Habits Course Step Two

Are you sure you are ready AND have enough time right now (about 20 minutes) to dedicate to this step?

If not, just click the button below to go back to the safety and comfort of the last step or click here for more help.

If you are sure that you want to move on because you feel 100% confident that you have learned and mastered the last step, then welcome and read on! 

What:

It's time to be your own investigative scientist! This step helps you become more aware of your own habits, what triggers them and why you keep doing them. Becoming acutely aware of your habits, patterns and routines is a vital step because once they become visible, they are within your control. Once you analyze and understand them, you can recode those pathways.

Why:

When I was earning my degree in exercise science at Seattle Pacific University, I had to take certain courses prior to others (aka prerequisites). For instance, Anatomy and Physiology had to be completed before Biomechanics or Kinesiology because I had to learn the names, origins and function of muscles, bones, and connective tissues before I could learn how they moved and operated.
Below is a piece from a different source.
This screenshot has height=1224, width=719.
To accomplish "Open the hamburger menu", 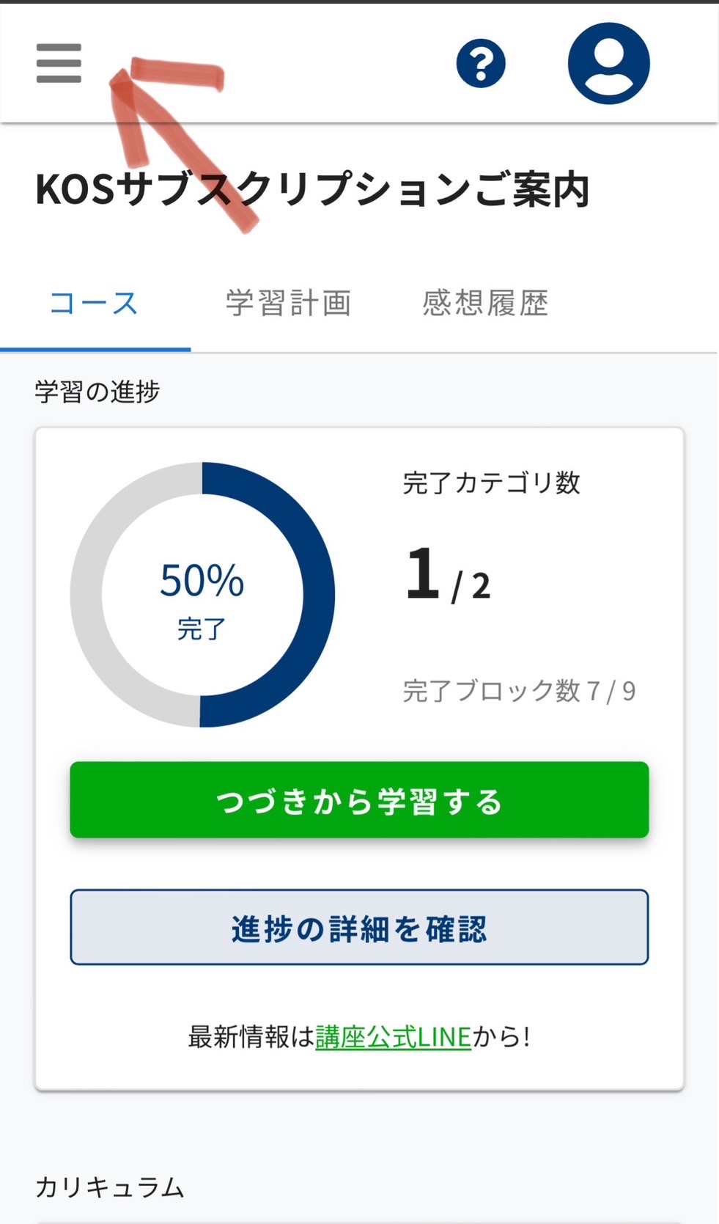I will [59, 63].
If I had tried to jump ahead to an advanced class and skip the prerequisite, I would have been lost and confused and wouldn't have learned much of anything. The same applies here and this course is designed with the necessary steps in the right order to reduce confusion and speed learning.

Failures to change do not necessarily indicate poor willpower or insufficient understanding of health issues. The power of certain situations to trigger past responses could likely be a big part of your already established automatic habits. Once we recognize this power and call out those triggers for what they are, they begin to lose their power and we begin to learn how to take that power back and regain control.

How:

Track your habits! Use the grid below or make your own with any spreadsheet software (or just draw it on a piece of paper).
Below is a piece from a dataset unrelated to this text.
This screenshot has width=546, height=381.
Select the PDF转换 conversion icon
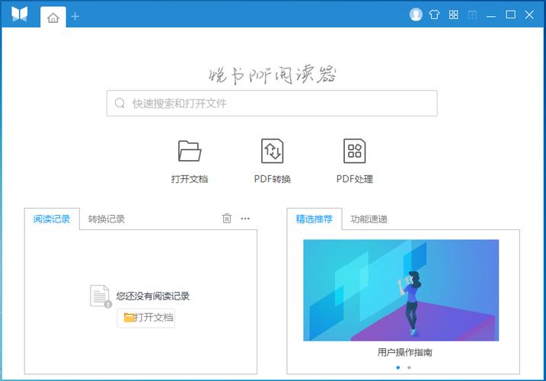[272, 151]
If you want to use this one, just drag the image below onto your desktop and print it direct, or paste it into a new word processing document to format or resize it. 

If you use Google docs, just click here to get access to a pre made sheet.Then just click "File" then "Make a Copy" then rename it whatever you want and store it on your Google drive and it will then be editable.
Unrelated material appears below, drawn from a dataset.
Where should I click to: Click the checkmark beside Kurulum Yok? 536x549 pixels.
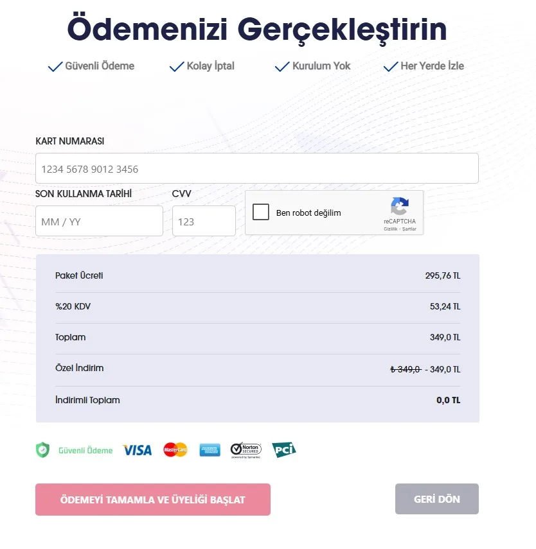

Use this grid to record the following in the columns provided:

  • The time of day the habit (action) happened.
  • What happened right before the habit started (preceding action). This could be what you were doing, an event, sound, smell, or what someone else was doing/saying to name just a few examples.
  • Your mood right before the habit started, using at least two descriptive words.
  • Your location (at your desk, on the couch, in the kitchen, walking a particular route, etc.).
  • Any people with you (or just write "alone" if no one was with you).
  • The action (the habit itself, described as an action).
  • Your mood after the action/habit was performed, using at least two descriptive words.

Pick at least two healthy habits and two unhealthy habits to track here for at least 4 days, preferably including at least one weekend day because those patterns and routines can be quite different from weekdays.

You may want to track more than two and that's fine,, but be careful because  tracking too many at one time can create "paralysis by analysis."

You don't need to analyze all your habits now because you will be able to hack into your other habits later, so for now, make it easy!